Create a new file called default.yml inside zoe's config directory (~/.zoe/config by default) and fill it with the following content:

clusters:
  default:
    props:
      bootstrap.servers: "localhost:29092"
      key.deserializer: "org.apache.kafka.common.serialization.StringDeserializer"
      value.deserializer: "org.apache.kafka.common.serialization.StringDeserializer"
      key.serializer: "org.apache.kafka.common.serialization.StringSerializer"
      value.serializer: "org.apache.kafka.common.serialization.ByteArraySerializer"

    topics:
      input:
        name: input-topic

runners:
  default: "local"

The configuration above defines:

  • A clusters section containing a single cluster aliased default. Clusters can be given any alias.
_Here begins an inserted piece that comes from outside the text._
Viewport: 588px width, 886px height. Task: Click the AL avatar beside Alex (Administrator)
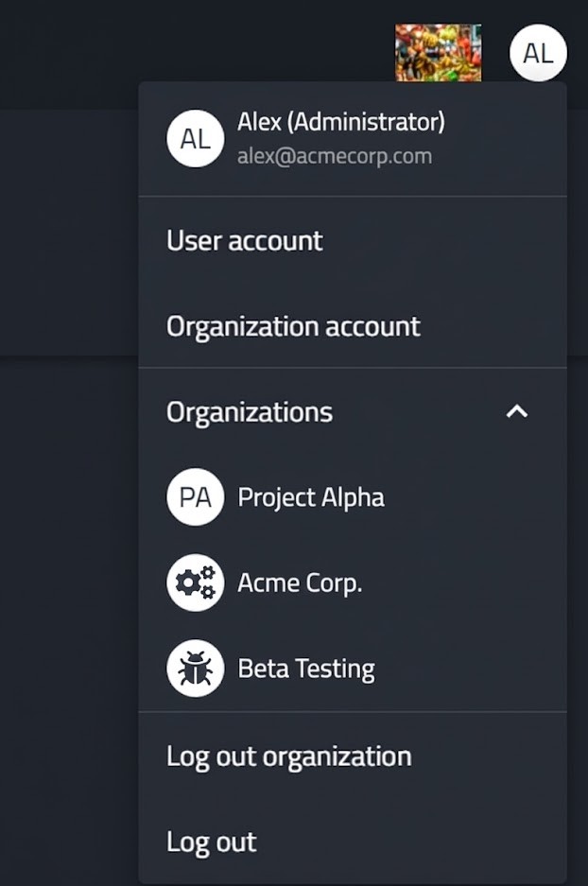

Later on, when using zoe, we refer to a specific cluster by its alias using the --cluster <cluster alias> option. Otherwise, Zoe uses the cluster alias default if no cluster is specified using --cluster.
  • The default cluster configuration defines:
    • A props section containing the kafka properties that need to be supplied to the kafka clients when interacting with the cluster.
    • A topics section containing a single topic aliased input that points to the real topic name input-topic. When reading to / from topics with zoe, we refer to a specific topic by its alias or real name. If we use an alias, zoe replaces it with the real name defined in the configuration.
  • The runners section defines the local runner as the default one. This makes zoe by default runs the consumers / producers from the caller's machine. Zoe can use other runners like the kubernetes runner which runs the consumers / producers as kubernetes pods in a remote cluster. For more information about runners, checkout the dedicated section about runners.

For more information on how to configure zoe, checkout the configuration section in the documentation.

If you don't want to write this configuration by hand, you can copy the one already present in the repository by using the following command:

zoe config init --from git --url https://github.com/adevinta/zoe --dir docs/guides/simple/config

You can check that zoe is now aware of the cluster by executing the following command:

zoe --silent -o table config clusters list
┌─────────┬─────────────────┬──────────┬─────────────────────────────────────┬────────┐
│ cluster │ brokers         │ registry │ topics                              │ groups │
├─────────┼─────────────────┼──────────┼─────────────────────────────────────┼────────┤
│ local   │ localhost:29092 │ null     │ alias: "input"  name: "input-topic" │        │
└─────────┴─────────────────┴──────────┴─────────────────────────────────────┴────────┘

Now, you're ready to use zoe to interact with the local kafka cluster.

Creating topics

The first step is to create our input topic by executing the following command:

zoe topics create input --partitions 5 --replication-factor 1
2020-06-27 17:53:23 INFO zoe: loading config from url : file:~/.zoe/config/default.yml
2020-06-27 17:53:23 INFO zoe: creating topic: input-topic
2020-06-27 17:53:24 INFO AppInfoParser: Kafka version: 5.5.0-ccs
2020-06-27 17:53:24 INFO AppInfoParser: Kafka commitId: 785a156634af5f7e
2020-06-27 17:53:24 INFO AppInfoParser: Kafka startTimeMs: 1593273204138
{"done":true}

Notice that we have used the topic alias input and zoe replaced it with the real name of the topic input-topic defined in the configuration file. In zoe, you can use both aliases or real topic names when interacting with topics.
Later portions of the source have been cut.